Hab ich mir selbst beigebracht:
· Hohe Selbsterkenntnis: Seit über 10 Jahren arbeite ich regelmäßig daran, mich selbst besser zu verstehen. Mittlerweile hat sich mein Erkennen von Gefühlen und der Umgang damit verbessert.
· Selbstentwickelte Theory of Mind: Im Erwachsenenalter entwickelte ich meine eigene Lösung für den False Belief Test, indem ich die Datenkapselung aus der objektorientierten Programmierung bei Sally und Anne anwendete. Am Ende war die Lösung für mich logisch und leicht anzuwenden. Seit Jahren nutze ich meine selbstgemachte Theory of Mind im Alltag und entwickle sie weiter. Sie hat sich so gut bewährt, dass eine Person meinte, ich hätte hohe soziale Kompetenz. Vieles ist für mich leichter geworden, z.B. gibt es heute nur selten Missverständnisse, während in meiner Kindheit über 100 Missverständnisse pro Jahr die Norm war.
Und dann noch Das:
· Charme, Mut und Tapferkeit: Eine Person schreibt mir diese Eigenschaften zu und sagte, es sei selten, dass jemand charmant, aber kein Arschloch sei. Ich kann aber schon gemein sein, wenn ich will und bin manchmal feig.
· Gutes Gespür für Hilfe: Kuno meint, ich hätte ein extrem gutes Gefühl dafür, was für jemanden die richtige Hilfe wäre.
· Schauspielerisches Talent: Jemand sagte, ich hätte schauspielerisches Talent und sollte mal im Fernsehen auftreten. Zusätzlich wurde mir von anderen Leuten gesagt, ich sei gut geeignet, um Influencerin zu werden oder sollte Kabarett machen.
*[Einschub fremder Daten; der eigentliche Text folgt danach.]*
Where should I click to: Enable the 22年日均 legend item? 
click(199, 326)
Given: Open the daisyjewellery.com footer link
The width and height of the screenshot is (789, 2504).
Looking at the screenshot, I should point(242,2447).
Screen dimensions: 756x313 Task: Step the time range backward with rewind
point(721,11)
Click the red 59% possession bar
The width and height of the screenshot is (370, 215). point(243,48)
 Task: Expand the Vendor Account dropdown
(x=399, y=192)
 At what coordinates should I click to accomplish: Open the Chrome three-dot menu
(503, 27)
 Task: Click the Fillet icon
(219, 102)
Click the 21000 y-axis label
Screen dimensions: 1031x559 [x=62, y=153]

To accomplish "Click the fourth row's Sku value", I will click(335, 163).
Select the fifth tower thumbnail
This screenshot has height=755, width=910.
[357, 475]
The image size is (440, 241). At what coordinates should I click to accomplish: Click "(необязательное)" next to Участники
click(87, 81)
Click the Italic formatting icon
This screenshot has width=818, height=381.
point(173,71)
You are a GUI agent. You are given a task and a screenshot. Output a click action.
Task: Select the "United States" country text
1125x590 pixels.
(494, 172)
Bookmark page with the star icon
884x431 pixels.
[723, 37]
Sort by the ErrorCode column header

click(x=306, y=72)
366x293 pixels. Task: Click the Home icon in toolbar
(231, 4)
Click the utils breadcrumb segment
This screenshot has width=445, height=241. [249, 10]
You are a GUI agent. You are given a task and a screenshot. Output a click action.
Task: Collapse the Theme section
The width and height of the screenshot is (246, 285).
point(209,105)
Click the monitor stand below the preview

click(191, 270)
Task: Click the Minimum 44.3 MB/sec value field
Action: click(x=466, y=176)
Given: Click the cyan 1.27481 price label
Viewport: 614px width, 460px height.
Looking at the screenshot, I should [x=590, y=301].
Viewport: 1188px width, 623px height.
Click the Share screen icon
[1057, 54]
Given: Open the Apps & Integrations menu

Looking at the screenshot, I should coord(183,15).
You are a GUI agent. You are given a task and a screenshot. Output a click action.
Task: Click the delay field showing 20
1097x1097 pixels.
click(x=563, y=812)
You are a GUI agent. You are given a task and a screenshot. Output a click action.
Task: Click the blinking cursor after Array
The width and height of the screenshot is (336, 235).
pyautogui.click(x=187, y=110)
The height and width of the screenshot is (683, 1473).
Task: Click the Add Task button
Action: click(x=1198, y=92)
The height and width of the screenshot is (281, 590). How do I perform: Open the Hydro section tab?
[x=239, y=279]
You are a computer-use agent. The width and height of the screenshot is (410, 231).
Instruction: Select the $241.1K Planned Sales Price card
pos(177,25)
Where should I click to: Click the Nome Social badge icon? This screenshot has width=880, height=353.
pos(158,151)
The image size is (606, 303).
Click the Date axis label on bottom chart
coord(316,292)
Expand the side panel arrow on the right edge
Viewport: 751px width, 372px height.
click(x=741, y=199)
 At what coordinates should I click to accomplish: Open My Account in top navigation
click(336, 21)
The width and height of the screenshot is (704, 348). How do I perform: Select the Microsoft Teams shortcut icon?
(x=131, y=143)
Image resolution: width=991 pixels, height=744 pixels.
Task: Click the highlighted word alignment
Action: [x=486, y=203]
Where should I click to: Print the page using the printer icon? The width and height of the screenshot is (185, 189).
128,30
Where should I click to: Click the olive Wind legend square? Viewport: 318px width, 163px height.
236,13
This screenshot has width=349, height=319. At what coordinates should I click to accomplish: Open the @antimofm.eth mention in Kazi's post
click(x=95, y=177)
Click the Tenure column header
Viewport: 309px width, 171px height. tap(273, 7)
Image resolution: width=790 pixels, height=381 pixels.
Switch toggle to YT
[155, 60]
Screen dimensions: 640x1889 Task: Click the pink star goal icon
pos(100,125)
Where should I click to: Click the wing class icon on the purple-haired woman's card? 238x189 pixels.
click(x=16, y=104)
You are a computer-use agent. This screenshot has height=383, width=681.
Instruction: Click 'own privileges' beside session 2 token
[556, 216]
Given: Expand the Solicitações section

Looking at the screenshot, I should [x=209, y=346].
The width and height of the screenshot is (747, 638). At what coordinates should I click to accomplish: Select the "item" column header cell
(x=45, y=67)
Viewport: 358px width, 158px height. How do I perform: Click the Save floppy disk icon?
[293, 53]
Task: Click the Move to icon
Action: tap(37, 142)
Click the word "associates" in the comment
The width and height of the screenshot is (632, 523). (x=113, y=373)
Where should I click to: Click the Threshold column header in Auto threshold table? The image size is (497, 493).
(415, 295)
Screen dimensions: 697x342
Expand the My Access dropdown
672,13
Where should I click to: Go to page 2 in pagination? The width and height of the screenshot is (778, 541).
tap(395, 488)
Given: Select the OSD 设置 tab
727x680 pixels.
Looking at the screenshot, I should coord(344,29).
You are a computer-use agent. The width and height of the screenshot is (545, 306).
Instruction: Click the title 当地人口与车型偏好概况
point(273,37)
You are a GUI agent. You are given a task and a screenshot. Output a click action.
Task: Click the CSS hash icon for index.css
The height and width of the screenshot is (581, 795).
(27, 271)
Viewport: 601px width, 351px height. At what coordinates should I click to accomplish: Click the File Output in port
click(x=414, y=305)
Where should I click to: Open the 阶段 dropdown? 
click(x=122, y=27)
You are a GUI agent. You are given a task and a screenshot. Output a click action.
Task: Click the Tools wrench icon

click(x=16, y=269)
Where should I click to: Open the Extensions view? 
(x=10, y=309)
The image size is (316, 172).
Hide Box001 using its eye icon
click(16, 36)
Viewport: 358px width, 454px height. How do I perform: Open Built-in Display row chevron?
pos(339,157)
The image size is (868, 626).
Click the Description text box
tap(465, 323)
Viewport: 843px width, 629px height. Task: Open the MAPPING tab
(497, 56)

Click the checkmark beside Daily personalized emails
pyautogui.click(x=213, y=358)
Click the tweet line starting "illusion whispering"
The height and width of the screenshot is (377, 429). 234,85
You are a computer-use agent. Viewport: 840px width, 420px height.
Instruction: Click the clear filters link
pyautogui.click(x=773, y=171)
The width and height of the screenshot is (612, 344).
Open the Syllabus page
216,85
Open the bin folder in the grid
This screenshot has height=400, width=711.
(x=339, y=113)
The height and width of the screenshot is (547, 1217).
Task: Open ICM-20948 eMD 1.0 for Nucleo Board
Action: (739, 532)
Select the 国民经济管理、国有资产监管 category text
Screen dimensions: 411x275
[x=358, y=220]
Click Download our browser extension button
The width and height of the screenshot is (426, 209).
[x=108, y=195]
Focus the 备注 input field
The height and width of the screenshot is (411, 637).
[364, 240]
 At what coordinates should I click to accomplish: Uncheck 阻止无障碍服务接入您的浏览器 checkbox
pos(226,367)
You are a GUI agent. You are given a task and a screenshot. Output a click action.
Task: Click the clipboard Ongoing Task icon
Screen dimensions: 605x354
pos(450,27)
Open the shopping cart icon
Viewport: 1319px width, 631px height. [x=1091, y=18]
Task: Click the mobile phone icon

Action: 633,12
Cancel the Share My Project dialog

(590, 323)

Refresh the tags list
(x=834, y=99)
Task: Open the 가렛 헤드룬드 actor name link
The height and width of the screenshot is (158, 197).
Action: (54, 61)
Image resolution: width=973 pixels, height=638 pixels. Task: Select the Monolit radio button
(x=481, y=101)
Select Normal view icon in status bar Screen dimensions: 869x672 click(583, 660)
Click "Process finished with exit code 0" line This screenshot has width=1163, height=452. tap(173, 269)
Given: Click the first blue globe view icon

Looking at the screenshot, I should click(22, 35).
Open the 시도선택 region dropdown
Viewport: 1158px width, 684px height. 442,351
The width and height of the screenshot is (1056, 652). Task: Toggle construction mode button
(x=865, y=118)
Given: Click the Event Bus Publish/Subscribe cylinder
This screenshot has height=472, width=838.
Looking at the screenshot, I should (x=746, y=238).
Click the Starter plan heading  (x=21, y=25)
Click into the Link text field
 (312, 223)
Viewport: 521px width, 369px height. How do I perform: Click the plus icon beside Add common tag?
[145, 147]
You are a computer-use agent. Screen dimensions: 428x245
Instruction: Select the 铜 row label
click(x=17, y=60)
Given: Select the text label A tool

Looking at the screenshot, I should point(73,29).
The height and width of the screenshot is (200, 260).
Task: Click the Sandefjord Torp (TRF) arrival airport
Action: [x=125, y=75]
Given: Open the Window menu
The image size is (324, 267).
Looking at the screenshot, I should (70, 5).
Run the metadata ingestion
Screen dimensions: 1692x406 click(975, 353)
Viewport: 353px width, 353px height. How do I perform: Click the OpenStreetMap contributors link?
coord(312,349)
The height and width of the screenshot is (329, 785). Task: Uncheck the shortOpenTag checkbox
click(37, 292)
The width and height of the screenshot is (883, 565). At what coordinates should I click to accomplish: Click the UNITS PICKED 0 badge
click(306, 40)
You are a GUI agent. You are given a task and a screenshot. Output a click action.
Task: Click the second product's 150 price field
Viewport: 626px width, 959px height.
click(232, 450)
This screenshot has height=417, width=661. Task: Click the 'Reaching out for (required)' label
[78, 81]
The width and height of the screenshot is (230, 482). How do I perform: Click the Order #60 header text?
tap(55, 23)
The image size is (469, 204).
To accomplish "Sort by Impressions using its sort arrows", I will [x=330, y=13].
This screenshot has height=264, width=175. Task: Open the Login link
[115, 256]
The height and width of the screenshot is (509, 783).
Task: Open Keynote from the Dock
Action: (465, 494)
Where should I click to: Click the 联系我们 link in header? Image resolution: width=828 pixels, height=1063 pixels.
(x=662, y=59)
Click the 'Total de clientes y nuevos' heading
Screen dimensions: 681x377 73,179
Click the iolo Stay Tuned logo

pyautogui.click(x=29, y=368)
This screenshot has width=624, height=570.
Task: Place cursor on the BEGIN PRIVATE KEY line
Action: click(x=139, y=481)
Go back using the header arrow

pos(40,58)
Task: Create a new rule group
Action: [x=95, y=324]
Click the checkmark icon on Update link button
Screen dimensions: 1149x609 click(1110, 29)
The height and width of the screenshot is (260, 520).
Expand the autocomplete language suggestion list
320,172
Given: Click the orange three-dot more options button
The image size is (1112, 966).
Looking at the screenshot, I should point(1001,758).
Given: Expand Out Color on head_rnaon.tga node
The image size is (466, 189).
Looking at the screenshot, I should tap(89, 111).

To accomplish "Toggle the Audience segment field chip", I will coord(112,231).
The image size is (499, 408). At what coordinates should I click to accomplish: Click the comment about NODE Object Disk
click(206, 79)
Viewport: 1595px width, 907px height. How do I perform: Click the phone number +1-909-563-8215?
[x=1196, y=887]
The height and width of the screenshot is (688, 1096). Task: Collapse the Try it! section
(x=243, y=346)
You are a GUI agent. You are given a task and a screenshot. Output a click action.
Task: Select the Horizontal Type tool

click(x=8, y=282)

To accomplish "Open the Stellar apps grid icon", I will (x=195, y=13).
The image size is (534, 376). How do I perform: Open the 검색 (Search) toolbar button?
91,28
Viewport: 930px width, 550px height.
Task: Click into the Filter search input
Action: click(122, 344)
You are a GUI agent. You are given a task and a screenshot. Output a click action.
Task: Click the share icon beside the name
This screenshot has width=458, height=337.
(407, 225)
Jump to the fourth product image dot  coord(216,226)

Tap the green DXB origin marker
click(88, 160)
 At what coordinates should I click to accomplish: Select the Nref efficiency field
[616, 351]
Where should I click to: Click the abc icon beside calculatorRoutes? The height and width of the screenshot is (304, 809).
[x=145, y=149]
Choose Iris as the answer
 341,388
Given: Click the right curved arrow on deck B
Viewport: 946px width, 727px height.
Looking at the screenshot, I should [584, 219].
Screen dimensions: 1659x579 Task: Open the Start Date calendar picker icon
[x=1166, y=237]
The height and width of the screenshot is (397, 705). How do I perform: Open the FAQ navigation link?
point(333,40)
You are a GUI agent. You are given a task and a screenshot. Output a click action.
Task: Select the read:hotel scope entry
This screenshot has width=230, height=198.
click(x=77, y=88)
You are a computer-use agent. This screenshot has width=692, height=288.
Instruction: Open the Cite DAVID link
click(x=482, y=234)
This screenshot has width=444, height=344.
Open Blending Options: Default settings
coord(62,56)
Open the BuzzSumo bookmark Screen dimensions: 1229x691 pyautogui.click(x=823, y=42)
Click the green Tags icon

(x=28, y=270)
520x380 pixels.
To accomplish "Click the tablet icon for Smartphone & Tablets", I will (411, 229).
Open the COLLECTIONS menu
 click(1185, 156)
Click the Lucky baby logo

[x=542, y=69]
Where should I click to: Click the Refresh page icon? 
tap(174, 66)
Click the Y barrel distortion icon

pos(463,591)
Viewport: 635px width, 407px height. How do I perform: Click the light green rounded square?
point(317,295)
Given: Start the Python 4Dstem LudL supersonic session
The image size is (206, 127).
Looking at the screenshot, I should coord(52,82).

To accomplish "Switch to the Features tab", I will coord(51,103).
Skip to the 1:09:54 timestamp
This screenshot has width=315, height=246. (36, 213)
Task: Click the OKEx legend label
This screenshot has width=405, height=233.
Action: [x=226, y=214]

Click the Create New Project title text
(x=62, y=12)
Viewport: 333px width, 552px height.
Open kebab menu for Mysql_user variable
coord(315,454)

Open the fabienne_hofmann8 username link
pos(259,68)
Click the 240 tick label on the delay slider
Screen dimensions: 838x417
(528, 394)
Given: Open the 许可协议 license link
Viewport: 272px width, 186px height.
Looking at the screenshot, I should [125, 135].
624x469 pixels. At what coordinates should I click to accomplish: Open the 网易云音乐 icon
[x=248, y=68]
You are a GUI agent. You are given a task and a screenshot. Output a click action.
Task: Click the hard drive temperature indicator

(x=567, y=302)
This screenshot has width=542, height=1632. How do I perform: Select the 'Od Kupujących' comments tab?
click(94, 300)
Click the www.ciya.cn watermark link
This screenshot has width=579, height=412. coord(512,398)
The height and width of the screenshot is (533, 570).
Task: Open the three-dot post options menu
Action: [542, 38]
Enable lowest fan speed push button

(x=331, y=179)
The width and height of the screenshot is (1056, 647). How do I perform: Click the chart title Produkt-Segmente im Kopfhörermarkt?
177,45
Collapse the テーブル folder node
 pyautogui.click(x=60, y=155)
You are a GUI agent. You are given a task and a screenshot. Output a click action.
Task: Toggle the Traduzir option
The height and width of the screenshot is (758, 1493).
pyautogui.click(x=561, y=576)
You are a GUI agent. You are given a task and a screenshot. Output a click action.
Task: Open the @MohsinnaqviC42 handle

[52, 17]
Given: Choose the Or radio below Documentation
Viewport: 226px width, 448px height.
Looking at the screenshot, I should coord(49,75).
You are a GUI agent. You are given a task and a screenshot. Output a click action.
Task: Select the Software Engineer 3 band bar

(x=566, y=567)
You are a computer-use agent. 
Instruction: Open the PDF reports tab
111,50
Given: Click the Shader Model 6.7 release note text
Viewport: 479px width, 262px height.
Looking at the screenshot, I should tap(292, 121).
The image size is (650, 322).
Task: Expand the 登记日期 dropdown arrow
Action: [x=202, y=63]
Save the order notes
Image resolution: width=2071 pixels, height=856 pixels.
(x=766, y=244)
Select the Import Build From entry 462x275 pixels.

Ich empfinde meine Schauspielerei als schlecht, dennoch wurde sie mir schon ein paar Mal abgekauft. Abgesehen davon macht das Rampenlicht mich nervös.
· Sehr gute Selbstheilungskräfte: Manche Leute glauben, ich hätte mich nach meiner traumatischen Kindheit selbst geheilt. Ich glaube, dass das befreundete Geistwesen mich über Nacht von einem schweren Minderwertigkeitskomplex und starkem Selbsthass geheilt hat. Dafür spricht der sehr lange und detaillierte Traum und was er am Ende getan hat. Jedenfalls habe ich das erlebt, was man in der Fachsprache als „Anomalous Healing Experience“ bezeichnet. Ich bezweifle, dass ich über außergewöhnliche Selbstheilungskräfte verfüge.